[Opening DATASET ENTRIES section]
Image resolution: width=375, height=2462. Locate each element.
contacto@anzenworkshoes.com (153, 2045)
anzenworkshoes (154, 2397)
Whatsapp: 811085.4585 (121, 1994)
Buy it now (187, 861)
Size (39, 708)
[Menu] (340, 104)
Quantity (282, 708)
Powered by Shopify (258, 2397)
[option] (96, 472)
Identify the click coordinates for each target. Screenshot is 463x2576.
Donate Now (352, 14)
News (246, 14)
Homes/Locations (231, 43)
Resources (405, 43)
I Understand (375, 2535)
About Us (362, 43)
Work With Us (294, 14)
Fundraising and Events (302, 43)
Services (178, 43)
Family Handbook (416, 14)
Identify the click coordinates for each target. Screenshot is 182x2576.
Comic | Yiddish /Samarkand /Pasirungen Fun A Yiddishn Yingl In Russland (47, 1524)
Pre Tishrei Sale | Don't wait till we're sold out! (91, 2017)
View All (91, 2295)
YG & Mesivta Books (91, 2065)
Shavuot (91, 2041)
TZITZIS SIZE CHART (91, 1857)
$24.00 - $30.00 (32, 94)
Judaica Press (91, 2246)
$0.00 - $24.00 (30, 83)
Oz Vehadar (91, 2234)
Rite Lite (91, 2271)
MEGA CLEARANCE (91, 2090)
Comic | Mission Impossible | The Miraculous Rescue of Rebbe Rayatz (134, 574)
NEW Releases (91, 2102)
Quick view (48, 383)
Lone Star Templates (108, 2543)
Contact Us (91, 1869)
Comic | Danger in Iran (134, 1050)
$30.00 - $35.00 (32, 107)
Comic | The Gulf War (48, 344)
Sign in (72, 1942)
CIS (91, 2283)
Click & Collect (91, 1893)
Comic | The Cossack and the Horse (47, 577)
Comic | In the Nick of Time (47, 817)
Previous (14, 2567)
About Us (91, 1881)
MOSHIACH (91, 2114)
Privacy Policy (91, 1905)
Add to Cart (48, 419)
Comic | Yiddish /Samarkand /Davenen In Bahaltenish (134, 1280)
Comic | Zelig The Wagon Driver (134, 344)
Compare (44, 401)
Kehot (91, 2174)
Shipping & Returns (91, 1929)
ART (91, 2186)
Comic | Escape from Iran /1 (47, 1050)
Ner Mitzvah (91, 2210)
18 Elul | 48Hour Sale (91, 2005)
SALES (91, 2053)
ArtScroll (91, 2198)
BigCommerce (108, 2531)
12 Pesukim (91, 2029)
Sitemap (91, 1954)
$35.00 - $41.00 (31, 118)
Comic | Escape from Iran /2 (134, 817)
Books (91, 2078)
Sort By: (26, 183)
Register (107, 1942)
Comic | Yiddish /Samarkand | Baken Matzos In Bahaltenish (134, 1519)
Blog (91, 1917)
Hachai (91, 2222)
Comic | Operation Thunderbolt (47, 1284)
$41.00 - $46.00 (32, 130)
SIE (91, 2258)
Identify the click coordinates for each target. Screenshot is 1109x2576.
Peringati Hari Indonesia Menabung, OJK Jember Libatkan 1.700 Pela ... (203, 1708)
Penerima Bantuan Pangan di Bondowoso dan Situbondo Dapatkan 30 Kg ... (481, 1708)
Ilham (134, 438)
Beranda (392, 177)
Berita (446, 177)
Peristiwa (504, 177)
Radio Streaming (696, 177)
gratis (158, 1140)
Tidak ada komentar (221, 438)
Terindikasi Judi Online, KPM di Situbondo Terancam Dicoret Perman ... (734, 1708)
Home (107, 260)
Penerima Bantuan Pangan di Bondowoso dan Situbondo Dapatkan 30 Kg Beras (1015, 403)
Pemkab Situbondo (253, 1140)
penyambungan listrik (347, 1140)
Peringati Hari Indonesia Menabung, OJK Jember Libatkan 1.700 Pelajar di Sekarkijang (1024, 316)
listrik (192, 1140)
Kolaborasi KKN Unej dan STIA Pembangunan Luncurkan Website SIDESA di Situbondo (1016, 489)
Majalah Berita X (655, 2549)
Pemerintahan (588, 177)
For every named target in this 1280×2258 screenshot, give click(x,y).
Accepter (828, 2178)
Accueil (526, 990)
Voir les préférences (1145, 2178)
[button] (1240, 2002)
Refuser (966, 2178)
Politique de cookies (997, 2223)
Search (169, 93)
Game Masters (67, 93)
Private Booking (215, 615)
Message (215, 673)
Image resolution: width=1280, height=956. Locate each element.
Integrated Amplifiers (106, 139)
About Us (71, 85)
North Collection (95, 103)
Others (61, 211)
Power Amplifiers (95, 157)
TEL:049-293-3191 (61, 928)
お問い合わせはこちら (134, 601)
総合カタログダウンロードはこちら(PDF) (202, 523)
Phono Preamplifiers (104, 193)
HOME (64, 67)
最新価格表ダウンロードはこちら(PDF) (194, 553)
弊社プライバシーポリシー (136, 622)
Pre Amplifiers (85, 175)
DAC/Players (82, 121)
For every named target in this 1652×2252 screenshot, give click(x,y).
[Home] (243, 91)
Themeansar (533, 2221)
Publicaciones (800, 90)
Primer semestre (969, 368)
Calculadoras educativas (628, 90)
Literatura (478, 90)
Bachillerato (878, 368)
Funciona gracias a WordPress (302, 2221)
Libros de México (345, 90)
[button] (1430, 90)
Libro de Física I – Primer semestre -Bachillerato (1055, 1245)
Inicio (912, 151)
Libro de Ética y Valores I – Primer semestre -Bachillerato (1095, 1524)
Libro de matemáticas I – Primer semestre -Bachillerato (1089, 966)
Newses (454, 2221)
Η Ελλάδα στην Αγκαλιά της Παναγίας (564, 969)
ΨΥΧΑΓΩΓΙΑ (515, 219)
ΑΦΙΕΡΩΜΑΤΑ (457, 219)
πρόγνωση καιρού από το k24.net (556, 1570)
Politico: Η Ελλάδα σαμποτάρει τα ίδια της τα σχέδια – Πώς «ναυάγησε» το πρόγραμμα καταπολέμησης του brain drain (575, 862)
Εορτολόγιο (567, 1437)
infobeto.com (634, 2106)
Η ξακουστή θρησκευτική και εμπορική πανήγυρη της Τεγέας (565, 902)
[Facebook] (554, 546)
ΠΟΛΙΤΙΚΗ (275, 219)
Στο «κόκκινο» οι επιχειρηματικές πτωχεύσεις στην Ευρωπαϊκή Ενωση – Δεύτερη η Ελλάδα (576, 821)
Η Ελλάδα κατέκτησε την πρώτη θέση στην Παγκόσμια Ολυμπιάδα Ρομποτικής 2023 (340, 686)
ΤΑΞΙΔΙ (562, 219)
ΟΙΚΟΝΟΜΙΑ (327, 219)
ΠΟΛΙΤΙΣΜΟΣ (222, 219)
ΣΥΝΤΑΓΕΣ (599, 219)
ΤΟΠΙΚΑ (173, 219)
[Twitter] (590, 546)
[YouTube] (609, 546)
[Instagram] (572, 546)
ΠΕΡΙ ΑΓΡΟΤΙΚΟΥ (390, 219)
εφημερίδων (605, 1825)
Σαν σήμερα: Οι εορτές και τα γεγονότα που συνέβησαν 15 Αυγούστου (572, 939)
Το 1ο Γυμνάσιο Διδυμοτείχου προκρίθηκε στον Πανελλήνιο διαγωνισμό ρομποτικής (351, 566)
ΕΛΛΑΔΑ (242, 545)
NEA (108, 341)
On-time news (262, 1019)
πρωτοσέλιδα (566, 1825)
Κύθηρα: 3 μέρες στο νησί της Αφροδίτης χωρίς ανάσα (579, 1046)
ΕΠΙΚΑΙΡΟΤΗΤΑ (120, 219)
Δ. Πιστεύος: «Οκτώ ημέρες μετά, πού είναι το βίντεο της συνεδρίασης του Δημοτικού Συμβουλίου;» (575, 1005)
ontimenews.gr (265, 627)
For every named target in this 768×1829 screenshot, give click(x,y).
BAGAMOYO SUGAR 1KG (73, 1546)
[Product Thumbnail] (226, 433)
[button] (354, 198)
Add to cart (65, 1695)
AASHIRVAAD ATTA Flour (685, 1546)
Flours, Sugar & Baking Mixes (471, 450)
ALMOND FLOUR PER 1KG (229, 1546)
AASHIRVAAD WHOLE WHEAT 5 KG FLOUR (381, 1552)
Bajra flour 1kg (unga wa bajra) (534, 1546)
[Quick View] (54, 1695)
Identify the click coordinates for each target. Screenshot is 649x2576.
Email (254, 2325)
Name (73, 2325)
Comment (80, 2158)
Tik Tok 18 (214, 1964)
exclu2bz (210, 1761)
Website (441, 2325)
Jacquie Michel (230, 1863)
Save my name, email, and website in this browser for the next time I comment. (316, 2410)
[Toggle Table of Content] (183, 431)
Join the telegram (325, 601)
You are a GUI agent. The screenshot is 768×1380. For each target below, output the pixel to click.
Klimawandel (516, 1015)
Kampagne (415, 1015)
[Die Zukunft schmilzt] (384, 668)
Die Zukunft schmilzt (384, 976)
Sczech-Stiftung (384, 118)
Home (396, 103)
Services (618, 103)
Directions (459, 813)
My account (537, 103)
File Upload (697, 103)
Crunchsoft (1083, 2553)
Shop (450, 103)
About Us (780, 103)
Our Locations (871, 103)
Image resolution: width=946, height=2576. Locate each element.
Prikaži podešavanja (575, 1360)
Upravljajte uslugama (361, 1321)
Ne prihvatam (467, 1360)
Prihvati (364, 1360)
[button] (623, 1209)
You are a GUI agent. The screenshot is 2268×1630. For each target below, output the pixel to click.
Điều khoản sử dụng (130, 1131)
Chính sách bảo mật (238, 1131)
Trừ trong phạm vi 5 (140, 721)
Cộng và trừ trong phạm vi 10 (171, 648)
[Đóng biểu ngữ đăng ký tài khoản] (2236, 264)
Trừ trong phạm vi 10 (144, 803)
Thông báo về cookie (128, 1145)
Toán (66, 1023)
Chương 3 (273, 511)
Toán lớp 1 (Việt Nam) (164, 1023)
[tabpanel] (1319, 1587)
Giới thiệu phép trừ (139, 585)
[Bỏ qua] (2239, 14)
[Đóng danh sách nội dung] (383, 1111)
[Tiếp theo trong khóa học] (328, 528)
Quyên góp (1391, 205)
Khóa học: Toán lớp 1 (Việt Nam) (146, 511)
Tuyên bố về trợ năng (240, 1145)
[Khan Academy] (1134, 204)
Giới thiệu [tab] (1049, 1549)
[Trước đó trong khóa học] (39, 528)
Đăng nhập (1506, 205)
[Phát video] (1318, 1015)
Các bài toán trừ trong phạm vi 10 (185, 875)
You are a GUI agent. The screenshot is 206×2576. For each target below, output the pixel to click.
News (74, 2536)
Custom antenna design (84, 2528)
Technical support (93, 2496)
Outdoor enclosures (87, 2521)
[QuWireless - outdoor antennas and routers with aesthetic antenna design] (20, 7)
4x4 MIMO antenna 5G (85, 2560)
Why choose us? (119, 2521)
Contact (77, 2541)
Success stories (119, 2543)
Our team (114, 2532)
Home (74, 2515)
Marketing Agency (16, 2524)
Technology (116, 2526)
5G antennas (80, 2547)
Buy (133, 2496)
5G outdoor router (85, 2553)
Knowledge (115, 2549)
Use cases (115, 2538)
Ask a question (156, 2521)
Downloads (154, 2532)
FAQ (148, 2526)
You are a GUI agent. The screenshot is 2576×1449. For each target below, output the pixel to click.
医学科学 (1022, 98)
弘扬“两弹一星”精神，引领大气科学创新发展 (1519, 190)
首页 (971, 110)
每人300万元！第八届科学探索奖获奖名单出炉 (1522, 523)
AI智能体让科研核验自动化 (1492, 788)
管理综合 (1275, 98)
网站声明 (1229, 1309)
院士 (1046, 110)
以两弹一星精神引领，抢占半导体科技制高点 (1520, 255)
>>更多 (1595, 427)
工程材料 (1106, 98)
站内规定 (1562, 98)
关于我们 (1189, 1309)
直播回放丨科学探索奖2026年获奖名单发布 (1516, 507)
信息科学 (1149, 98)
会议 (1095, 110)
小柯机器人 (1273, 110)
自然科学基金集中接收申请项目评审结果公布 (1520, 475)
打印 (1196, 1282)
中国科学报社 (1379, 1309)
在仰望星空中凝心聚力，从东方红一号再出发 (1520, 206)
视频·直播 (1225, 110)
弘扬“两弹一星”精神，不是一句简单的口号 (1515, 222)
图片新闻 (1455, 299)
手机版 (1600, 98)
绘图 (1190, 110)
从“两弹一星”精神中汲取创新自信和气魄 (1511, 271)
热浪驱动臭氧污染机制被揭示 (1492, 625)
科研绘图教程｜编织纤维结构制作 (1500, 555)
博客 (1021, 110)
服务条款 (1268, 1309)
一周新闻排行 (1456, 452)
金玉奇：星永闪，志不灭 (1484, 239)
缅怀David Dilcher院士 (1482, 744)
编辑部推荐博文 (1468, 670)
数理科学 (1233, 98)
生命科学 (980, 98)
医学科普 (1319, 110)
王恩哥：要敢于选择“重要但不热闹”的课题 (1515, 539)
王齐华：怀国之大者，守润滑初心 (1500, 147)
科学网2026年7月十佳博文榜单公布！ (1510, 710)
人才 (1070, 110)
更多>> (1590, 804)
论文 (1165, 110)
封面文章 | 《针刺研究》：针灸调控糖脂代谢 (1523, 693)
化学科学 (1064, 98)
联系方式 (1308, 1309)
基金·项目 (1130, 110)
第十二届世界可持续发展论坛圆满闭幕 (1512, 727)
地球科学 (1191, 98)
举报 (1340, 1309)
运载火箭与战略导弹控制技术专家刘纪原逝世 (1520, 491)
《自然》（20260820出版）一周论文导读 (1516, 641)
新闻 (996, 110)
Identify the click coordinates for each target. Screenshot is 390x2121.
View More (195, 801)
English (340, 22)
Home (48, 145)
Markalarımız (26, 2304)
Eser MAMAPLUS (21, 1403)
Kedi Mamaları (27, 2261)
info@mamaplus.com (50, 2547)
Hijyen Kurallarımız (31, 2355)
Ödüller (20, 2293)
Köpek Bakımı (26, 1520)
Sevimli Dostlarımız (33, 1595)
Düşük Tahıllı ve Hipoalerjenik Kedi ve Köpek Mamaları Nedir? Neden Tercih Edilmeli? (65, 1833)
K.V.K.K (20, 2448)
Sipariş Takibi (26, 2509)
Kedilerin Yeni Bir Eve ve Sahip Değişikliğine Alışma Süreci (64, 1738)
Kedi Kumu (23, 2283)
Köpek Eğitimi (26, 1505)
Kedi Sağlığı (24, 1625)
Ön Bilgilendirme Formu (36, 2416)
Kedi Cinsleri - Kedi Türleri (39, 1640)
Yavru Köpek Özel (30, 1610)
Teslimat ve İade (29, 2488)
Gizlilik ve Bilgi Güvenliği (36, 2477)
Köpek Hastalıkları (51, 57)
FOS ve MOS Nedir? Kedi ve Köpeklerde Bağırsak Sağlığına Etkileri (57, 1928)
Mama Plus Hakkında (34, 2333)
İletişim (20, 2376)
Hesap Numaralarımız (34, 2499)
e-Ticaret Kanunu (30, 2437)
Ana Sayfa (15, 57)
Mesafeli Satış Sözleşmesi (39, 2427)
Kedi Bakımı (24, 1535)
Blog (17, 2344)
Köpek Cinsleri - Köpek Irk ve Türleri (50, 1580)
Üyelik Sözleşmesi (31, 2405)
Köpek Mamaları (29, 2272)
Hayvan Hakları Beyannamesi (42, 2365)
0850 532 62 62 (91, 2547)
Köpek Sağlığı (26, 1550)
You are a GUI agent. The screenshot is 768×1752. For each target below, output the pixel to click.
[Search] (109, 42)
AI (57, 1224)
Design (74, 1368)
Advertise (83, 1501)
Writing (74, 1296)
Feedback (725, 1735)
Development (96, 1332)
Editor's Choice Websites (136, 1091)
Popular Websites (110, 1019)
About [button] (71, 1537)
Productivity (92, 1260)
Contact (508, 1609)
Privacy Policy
[Closing DATASET ENTRIES section]
_EXERCISE DESCRIPTION_
Set down again, word for word, the stretch of records from the line with "第十二届世界可持续发展论坛圆满闭幕 (1512, 727)" to the line with "Sipariş Takibi (26, 2509)", both of those lines included.

_SOLUTION FOR THIS EXERCISE_
第十二届世界可持续发展论坛圆满闭幕 (1512, 727)
地球科学 (1191, 98)
举报 (1340, 1309)
运载火箭与战略导弹控制技术专家刘纪原逝世 (1520, 491)
《自然》（20260820出版）一周论文导读 (1516, 641)
新闻 (996, 110)
Identify the click coordinates for each target. Screenshot is 390x2121.
View More (195, 801)
English (340, 22)
Home (48, 145)
Markalarımız (26, 2304)
Eser MAMAPLUS (21, 1403)
Kedi Mamaları (27, 2261)
info@mamaplus.com (50, 2547)
Hijyen Kurallarımız (31, 2355)
Ödüller (20, 2293)
Köpek Bakımı (26, 1520)
Sevimli Dostlarımız (33, 1595)
Düşük Tahıllı ve Hipoalerjenik Kedi ve Köpek Mamaları Nedir? Neden Tercih Edilmeli? (65, 1833)
K.V.K.K (20, 2448)
Sipariş Takibi (26, 2509)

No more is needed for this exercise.